Saturday, November 15, 2025

Introduction to Vector Indexing in SQL Server 2025

SQL Server 2025 introduces native support for vector data types, searches, and indexing directly within the SQL Database Engine. This allows developers and data professionals to store, index, and query high-dimensional vector embeddings—numerical representations of data like text, images, or audio—alongside traditional structured and unstructured data. Vector indexing is particularly useful for AI-driven applications, such as semantic search, recommendation systems, and retrieval-augmented generation (RAG), without needing external vector databases or services.


Key Concepts and Terminology

  • Vectors and Embeddings: A vector is an ordered array of floating-point numbers (e.g., [0.1, 0.2, 0.3]) that captures the semantic meaning of data. Embeddings are these vectors generated by machine learning models, like those from Azure OpenAI, to enable similarity comparisons.
  • Distance Metrics: Measures of similarity between vectors:
    • Cosine Distance: Focuses on direction (angle) between vectors, ideal for text embeddings.
    • Euclidean Distance: Measures straight-line distance, sensitive to magnitude.
    • Dot Product: Computes the (negative) scalar product, often used for normalized vectors.
  • Nearest Neighbor Search (k-NN): Finds the top-k most similar vectors to a query vector.
    • Exact k-NN: Brute-force calculation across all vectors—accurate but slow for large datasets (<50,000 vectors recommended).
    • Approximate Nearest Neighbor (ANN): Uses indexes for faster queries with slight accuracy trade-offs, scaling to millions of vectors.

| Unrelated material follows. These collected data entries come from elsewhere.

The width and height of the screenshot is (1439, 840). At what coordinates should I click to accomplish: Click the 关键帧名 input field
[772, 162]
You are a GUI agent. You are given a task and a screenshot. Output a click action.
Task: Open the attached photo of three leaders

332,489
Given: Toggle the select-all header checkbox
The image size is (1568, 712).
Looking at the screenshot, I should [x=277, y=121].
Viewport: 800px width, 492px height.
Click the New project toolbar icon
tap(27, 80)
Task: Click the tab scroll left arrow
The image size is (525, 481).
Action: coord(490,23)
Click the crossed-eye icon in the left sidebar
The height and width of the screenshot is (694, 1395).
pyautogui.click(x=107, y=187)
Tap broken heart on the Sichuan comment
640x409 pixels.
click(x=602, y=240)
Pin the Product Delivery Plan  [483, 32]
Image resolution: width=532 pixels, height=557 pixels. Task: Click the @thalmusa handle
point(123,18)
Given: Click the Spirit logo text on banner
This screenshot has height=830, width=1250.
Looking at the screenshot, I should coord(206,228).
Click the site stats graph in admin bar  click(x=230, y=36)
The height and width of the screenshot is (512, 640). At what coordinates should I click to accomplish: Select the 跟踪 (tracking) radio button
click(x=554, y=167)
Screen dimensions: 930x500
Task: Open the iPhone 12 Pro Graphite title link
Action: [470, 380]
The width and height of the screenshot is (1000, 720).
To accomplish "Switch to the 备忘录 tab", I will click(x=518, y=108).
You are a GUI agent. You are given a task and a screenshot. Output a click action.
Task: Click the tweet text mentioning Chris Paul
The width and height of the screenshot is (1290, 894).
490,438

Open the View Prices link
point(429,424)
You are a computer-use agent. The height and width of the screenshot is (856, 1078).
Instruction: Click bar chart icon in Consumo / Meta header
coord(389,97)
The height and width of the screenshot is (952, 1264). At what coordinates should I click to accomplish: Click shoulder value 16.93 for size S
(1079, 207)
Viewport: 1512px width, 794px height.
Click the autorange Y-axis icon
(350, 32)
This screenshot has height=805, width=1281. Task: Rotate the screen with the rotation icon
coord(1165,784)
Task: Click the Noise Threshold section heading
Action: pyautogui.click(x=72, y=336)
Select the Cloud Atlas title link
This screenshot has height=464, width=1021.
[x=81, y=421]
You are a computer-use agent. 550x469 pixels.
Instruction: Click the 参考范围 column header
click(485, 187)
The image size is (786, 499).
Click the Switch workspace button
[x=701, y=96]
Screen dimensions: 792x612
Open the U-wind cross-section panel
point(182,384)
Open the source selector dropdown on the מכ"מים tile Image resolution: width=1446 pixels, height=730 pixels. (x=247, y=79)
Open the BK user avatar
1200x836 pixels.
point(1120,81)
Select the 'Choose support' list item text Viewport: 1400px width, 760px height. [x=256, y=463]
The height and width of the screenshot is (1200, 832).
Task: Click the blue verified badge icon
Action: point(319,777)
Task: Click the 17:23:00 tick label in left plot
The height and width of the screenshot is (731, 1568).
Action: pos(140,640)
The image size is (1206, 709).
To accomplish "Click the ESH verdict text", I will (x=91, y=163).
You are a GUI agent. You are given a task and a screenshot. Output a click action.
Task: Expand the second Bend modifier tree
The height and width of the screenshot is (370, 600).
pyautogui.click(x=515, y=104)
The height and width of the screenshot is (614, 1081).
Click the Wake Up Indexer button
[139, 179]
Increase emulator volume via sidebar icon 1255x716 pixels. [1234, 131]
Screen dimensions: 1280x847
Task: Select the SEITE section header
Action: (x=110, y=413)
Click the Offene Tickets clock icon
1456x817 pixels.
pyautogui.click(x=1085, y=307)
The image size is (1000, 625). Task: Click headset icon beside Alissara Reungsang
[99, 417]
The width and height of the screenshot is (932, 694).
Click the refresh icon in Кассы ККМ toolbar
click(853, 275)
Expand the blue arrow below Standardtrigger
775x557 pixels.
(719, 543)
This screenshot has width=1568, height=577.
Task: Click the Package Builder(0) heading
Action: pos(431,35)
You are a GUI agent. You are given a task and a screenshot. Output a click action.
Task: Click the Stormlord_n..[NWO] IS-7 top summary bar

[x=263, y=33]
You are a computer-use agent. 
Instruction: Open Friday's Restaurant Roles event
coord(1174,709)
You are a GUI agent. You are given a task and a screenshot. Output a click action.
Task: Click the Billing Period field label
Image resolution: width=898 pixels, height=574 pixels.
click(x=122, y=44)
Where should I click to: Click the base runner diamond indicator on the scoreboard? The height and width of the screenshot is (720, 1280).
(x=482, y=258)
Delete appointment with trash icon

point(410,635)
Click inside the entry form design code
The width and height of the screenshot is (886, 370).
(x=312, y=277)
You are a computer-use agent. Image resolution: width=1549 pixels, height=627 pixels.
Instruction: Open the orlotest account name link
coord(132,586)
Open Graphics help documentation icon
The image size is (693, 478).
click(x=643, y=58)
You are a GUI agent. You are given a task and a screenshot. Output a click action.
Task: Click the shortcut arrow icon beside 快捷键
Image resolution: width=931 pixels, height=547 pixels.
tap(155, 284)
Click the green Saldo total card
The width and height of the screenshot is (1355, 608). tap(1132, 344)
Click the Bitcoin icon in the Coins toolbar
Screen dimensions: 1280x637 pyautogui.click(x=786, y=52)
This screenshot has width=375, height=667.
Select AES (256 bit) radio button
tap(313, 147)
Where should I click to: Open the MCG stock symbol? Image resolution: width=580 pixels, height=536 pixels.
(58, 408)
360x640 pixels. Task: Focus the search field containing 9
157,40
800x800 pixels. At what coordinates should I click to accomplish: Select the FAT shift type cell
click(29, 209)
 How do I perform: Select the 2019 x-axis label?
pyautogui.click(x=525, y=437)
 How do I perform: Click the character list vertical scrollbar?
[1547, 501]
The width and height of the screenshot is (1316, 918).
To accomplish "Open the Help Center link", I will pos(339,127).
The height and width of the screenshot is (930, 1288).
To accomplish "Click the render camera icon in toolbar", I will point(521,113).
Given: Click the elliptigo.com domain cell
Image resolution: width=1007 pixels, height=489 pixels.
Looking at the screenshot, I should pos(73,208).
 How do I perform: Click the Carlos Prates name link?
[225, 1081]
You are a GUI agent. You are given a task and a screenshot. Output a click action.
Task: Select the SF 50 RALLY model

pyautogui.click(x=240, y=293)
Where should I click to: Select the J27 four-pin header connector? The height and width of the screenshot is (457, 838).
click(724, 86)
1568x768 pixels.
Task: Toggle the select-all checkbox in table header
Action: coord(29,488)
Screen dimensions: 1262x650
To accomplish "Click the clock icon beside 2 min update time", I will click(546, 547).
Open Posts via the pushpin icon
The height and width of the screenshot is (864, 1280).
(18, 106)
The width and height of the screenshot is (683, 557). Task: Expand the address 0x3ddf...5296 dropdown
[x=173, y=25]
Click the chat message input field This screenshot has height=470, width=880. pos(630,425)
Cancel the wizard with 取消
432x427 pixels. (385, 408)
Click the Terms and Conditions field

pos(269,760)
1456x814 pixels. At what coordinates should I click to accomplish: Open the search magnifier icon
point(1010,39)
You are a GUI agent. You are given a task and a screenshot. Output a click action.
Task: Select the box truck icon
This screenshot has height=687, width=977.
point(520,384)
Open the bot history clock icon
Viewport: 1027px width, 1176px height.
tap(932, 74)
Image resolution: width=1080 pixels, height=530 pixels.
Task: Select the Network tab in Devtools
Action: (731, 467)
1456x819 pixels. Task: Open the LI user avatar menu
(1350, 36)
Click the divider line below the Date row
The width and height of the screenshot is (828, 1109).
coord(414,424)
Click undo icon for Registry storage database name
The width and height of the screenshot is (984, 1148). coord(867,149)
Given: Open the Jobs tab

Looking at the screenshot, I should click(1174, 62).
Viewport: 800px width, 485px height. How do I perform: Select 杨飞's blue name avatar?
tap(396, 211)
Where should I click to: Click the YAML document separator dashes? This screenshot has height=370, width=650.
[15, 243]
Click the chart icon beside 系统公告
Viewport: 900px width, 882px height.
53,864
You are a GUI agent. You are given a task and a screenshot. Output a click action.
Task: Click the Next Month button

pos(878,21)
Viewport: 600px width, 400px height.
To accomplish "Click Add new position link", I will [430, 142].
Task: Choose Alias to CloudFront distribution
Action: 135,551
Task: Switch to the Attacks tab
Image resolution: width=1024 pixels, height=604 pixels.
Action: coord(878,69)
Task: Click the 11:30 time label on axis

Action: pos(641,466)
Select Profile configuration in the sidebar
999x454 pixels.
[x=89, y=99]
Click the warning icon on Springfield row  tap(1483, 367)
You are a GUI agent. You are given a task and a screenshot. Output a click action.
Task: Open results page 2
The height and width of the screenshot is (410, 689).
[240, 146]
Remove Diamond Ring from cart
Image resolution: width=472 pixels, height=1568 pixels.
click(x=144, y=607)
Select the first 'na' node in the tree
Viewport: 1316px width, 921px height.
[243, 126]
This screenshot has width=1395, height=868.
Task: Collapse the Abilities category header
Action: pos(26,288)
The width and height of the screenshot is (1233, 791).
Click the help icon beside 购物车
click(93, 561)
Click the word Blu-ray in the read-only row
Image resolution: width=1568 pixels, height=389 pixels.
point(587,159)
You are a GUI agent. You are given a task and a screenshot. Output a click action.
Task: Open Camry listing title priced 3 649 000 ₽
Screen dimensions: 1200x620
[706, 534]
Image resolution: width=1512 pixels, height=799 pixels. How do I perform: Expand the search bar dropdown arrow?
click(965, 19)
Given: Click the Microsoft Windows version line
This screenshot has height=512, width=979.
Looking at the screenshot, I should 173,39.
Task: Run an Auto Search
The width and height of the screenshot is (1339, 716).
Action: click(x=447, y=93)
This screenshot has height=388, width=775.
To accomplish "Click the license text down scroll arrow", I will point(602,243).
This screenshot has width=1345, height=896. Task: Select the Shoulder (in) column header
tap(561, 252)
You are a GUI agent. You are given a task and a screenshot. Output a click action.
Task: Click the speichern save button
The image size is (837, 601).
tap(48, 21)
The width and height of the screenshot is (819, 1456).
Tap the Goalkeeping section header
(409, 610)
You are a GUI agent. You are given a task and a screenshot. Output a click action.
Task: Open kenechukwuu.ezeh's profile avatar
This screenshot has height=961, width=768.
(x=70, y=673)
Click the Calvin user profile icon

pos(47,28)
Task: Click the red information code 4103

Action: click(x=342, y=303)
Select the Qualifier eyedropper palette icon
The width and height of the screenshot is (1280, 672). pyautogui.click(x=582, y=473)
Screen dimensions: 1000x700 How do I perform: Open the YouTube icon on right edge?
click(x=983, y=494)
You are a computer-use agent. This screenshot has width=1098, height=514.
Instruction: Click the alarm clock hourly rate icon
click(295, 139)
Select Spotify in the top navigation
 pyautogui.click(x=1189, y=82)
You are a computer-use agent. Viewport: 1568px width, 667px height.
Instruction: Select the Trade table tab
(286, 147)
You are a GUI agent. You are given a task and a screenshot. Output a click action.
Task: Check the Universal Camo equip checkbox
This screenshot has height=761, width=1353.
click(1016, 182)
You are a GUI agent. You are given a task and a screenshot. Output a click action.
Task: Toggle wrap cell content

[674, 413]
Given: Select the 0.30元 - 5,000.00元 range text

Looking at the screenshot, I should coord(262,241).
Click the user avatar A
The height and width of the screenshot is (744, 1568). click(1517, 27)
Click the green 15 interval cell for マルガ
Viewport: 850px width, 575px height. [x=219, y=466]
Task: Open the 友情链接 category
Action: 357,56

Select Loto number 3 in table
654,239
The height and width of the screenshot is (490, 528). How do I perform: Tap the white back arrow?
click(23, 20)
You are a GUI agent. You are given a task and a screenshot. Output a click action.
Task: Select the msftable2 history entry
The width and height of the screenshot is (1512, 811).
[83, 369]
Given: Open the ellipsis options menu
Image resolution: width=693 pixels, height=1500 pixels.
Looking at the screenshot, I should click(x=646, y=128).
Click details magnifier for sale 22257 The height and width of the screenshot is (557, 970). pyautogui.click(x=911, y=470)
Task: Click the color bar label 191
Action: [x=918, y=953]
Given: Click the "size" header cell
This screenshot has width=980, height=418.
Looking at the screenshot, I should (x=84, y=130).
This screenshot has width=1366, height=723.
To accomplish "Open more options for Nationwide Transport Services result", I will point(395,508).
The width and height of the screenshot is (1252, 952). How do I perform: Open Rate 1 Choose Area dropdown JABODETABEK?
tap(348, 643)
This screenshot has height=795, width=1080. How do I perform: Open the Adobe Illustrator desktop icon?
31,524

Vector indexing in SQL Server 2025 powers ANN searches using the DiskANN algorithm, a graph-based method optimized for SSD storage that balances speed, recall, and resource efficiency.

Key Features

  • VECTOR Data Type: Stores vectors as binary-optimized arrays, with dimensions up to 16,000. Vectors can be created via casting from JSON arrays or built-in functions like AI_GENERATE_EMBEDDINGS.
  • Built-in Functions:
    • VECTOR_DISTANCE(metric, query_vector, target_vector): Computes distance between two vectors.
    • VECTOR_SEARCH: Performs ANN queries on indexed columns.
  • Performance Benefits: Indexes reduce query time from O(n) (exact search) to near-constant time for large datasets, leveraging SSDs for low-latency graph traversal.
  • Integration: Works seamlessly with T-SQL, no external dependencies required.

How Vector Indexing Works

  1. Storage: Vectors are stored in a dedicated VECTOR column.
  2. Index Creation: A vector index builds a DiskANN graph structure on the column, partitioning vectors into clusters for efficient navigation. The index uses the specified metric (e.g., cosine) to organize relationships.
  3. Querying: During ANN search, the engine starts from entry points in the graph, traverses to similar neighbors, and refines results—achieving high recall (e.g., 95%+) while minimizing CPU/memory use.
  4. Trade-offs: Approximate searches are faster but may miss some exact matches; tune via index parameters for your workload.

Supported Platforms

  • SQL Server 2025 (17.x) Preview (full support for indexes).
  • Azure SQL Database and Managed Instance (with 2025 update policy).
  • SQL in Microsoft Fabric (preview).

Vector features are in active development; check Microsoft Docs for updates. For hands-on demos, explore sample databases like those for Wikipedia embeddings.